How to Correctly Update a Maven Library in Azure Databricks

Problem

Let’s say you make a minor update to a library in the repository, and you don’t want to change the version number because it is just a small change for testing purposes. However, when you attach the library to your cluster again, your code changes are not included in the library.

Cause

One strength of Azure Databricks is the ability to install third-party or custom libraries, such as from a Maven repository. However, when a library is updated in the repository, there is no automated way to update the corresponding library in the cluster.

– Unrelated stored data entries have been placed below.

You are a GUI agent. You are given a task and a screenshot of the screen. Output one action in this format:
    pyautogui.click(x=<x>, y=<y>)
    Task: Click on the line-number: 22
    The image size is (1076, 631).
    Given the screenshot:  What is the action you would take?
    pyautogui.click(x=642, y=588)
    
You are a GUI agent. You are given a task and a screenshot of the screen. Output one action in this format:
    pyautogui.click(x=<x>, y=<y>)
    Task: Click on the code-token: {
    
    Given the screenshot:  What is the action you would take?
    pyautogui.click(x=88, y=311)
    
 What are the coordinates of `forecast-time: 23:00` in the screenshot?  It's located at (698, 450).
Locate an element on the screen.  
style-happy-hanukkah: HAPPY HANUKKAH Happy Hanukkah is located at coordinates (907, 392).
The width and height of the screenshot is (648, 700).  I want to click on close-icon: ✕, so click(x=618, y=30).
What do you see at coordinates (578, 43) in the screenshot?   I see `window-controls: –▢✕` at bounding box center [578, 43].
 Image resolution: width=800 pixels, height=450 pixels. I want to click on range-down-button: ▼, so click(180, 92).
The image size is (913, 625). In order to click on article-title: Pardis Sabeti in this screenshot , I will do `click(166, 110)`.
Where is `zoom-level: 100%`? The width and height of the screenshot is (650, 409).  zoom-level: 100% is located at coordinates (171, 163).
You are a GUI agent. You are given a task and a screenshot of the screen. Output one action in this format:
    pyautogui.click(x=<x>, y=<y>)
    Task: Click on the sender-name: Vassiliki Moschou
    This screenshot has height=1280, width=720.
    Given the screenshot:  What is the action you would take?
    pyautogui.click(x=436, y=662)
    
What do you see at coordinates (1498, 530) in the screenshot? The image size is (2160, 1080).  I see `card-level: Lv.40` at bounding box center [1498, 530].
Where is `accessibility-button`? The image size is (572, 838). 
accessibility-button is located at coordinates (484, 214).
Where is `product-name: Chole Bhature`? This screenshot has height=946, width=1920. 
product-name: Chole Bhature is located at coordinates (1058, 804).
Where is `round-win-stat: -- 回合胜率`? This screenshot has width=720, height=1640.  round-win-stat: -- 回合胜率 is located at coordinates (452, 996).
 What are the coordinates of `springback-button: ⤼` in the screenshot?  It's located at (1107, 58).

When you request Azure Databricks to download a library in order to attach it to a cluster, the following process occurs:

  1. In Azure Databricks, you request a library from a Maven repository.
  2. Azure Databricks checks the local cache for the library, and if it is not present, downloads the library from the Maven repository to a local cache.
  3. Azure Databricks then copies the library to DBFS (/FileStore/jars/maven/).
  4. Upon subsequent requests for the library, Azure Databricks uses the file that has already been copied to DBFS, and does not download a new copy.

Solution

To ensure that an updated version of a library (or a library that you have customized) is downloaded to a cluster, make sure to increment the build number or version number of the artifact in some way. For example, you can change libA_v1.0.0-SNAPSHOT to libA_v1.0.1-SNAPSHOT, and then the new library will download. You can then attach it to your cluster.